Jo spun to cover the passageway.
Lieutenant Jo. I have found you at last.
"Seeker? You old sonofabitch! AnyKaat. It's Seeker. I think. What the hell is this? Was that really you in my nightmares?"
It was a thin thread and a weak one, Jo Klass. It has been a long, hard search.
"You found us. I could kiss you. Couldn't you kiss him, AnyKaat?"
"Yeah. Station's on with a bitch, Jo."
"Screw station." She had a thousand questions.
Now we must find your commander.
"Haget? He's dead. Long gone. You know that. You were there."
The one called WarAvocat Hanaver Strate Dictat. There is much to tell him.
"You bet your ass we're going to find him. We're going to let him know what the hell has been going on, then we're going to kick some ass."
"Jo."
She looked at AnyKaat. She saw a lot of pain that would not have awakened had they never broken free of Merod Schene. AnyKaat had a kid she hadn't seen in more years than they had figured out. Just one anchor point away. A lot closer than this station had seemed from Merod Schene till a few years hours ago. "Yeah. Right. Seeker, we got to go on down the strand to P. Jaksonica. Got to."
There, AnyKaat. That do it?
She fought the panic that boiled up from the pit of her stomach. All those days of peril, all those nights of fear, all those years, with nothing constant, nothing trustworthy, but AnyKaat. Gone on so long it was programmed into her cells, it seemed. And now maybe about to be lost.
Jo suffered an almost paralyzing dread of being alone.
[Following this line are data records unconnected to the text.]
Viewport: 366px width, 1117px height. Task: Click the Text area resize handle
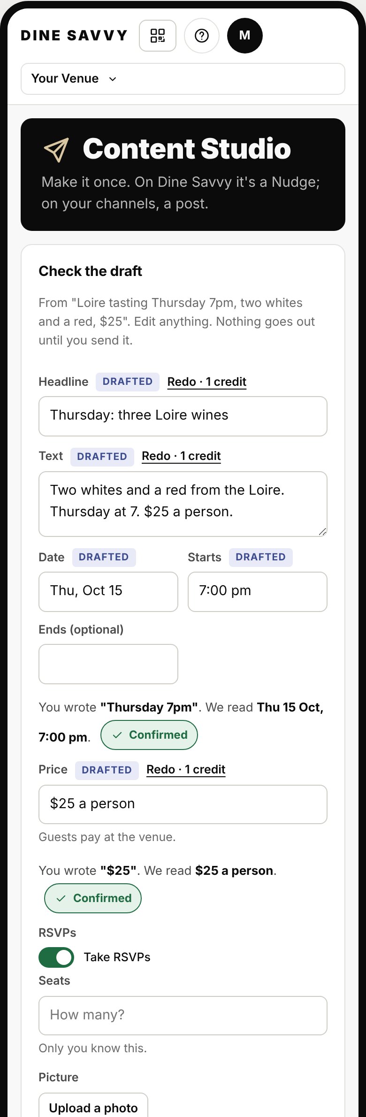[x=322, y=532]
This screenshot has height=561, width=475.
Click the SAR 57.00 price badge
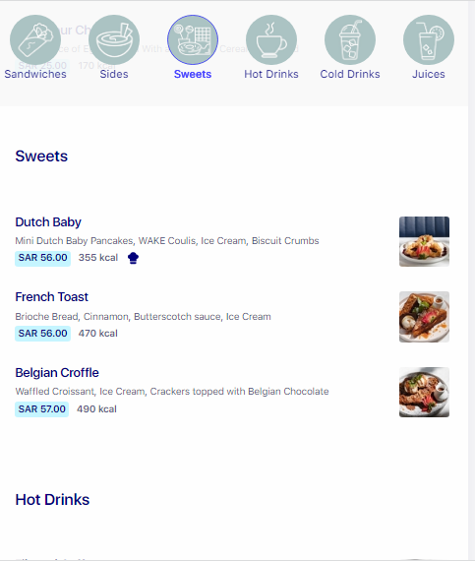click(x=42, y=409)
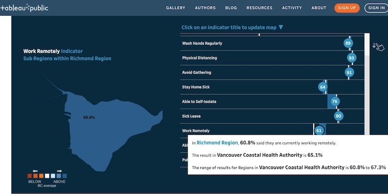Click the 76 Self-Isolate value bubble
Image resolution: width=388 pixels, height=194 pixels.
[x=334, y=101]
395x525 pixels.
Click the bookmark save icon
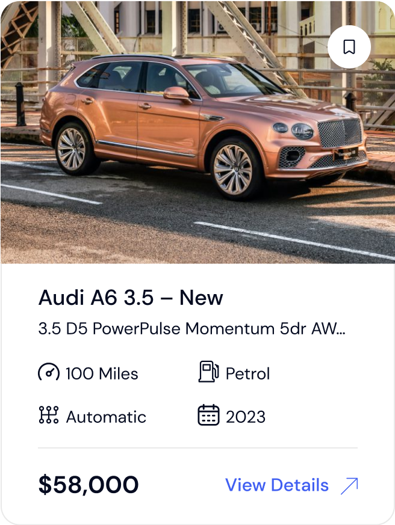pyautogui.click(x=349, y=47)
It had been bad down below, but now it was worse. Now it was not something she could hold back by being the fastest and deadliest gun around.
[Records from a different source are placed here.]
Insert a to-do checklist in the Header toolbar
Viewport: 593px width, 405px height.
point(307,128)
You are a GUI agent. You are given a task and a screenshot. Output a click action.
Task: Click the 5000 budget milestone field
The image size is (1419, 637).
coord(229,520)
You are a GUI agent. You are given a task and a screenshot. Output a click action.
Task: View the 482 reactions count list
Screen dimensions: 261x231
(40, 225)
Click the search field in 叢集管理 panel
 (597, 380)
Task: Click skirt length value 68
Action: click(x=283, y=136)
"Station is all excited," AnyKaat said. "Somebody is going to have to deal with them before STASIS gets righteous."
Seeker faced the senior Pioyugov. The man's half of their exchange made it sound like Seeker's people had all but bought the Traveler. The Traveler's operators seemed inclined to do anything he asked. If they could understand what he wanted done.
The crew went to work. AnyKaat drifted out of their way. Joe told the purser, "Guess you'd better show us where to bed down."
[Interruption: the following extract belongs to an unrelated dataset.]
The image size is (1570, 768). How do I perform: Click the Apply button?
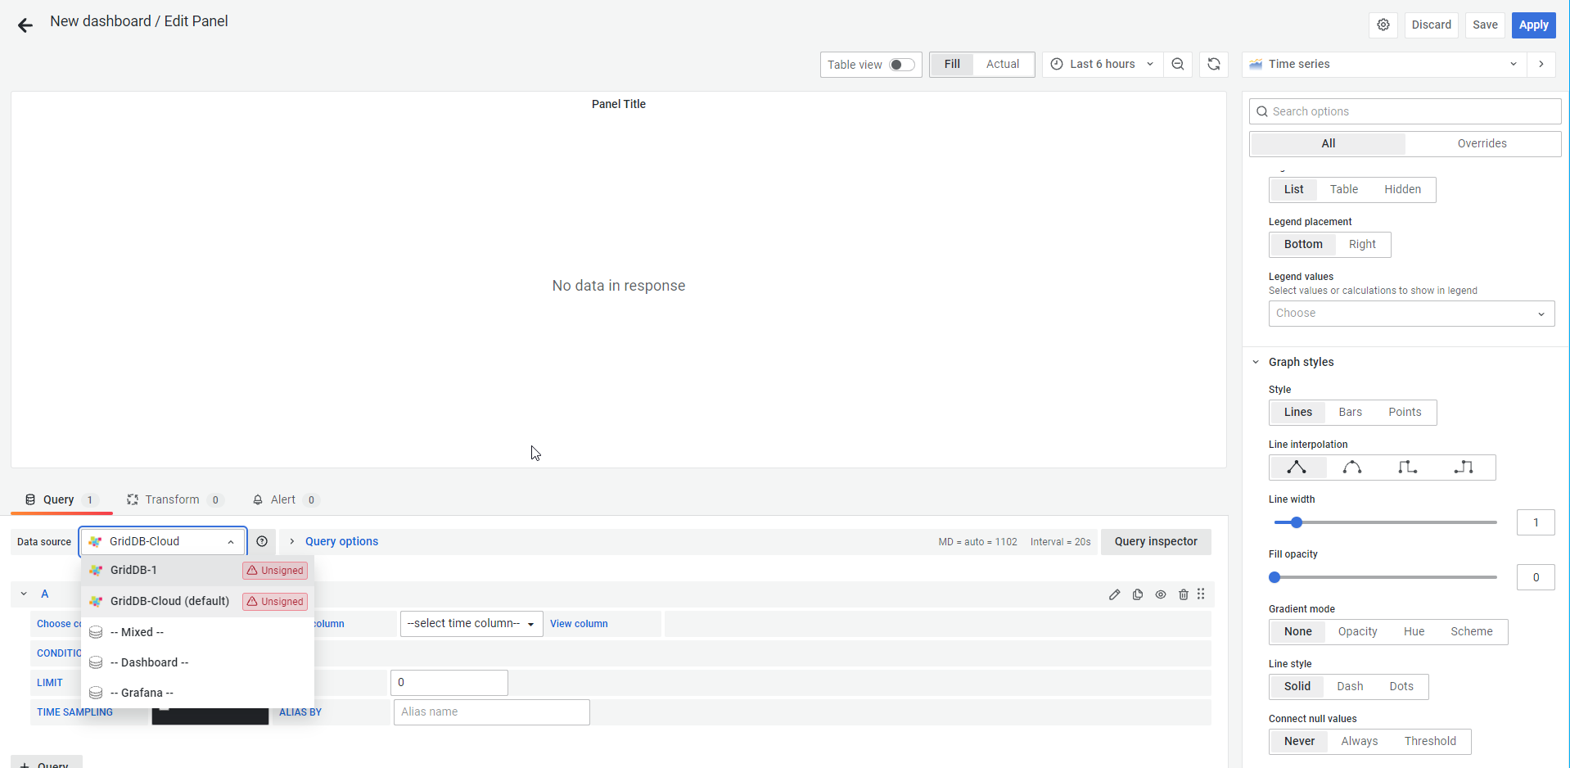1533,25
He glanced at her hairsplitter, said, "Yes, ma'am."
— 115 —
The convoy left the Web twice before crossing the Rim, each time so its commanders could pass information, each time far from any anchor point. Turtle was impressed. The Outsiders were more daring than Canon operators, who dreaded leaving the Web away from carefully calculated optimum insystem points. Few Canon-based ships were prepared for extended stays in starspace.
A Godspeaker ship waited at the second pausing place. It relayed the news that Tregesser commandos had uncrossed the planned doublecross in the Hemebuk Neutrality.
They could not make an issue of it. But Turtle was sure they would try to even scores later. He would have to keep them thinking they had not reached his useful limit.
The convoy made a long passage to the nether reaches of the Outsider empire, broke away into the wildest waste space Turtle had ever seen.
Interstellar gas and dust were so dense the galaxy outside could not be seen. Parts of the cloud were in such rapid motion that its electromagnetic voices formed an endless chorus of screams. Gasses and dust and clouds of cold matter ranging from sand to planetoids were torn this way and that by mad gravitational tides. At the waste's heart was a trinary consisting of a black hole, a neutron star, and a living giant star that was being gutted by each in turn as the three whirled in a rapid orbital dance that distorted the very fabric of space. The cloud was no more than five light years across, yet Turtle could discern another dozen stars or protostars with his naked eye. Their fires lighted the dust, making sprawls of angel hair that braided into a firestorm spanning the entire sky.
Fourteen strands led into the maelstrom. Not a one was anchored.
Provik was intrigued. He thought a study of local conditions would reveal something about the Web, the study of which, for him, was something more than a hobby yet not quite an obsession.
"I tell you, Kez Maefele, if we survive this, I may just retire. The older I get, the less it seems worth the trouble. Shike would love to take over. I could give it to him. Take me a Voyager and go kiting off, trying to figure out what the Web is, why, where it came from, all that." There was real excitement in his eyes.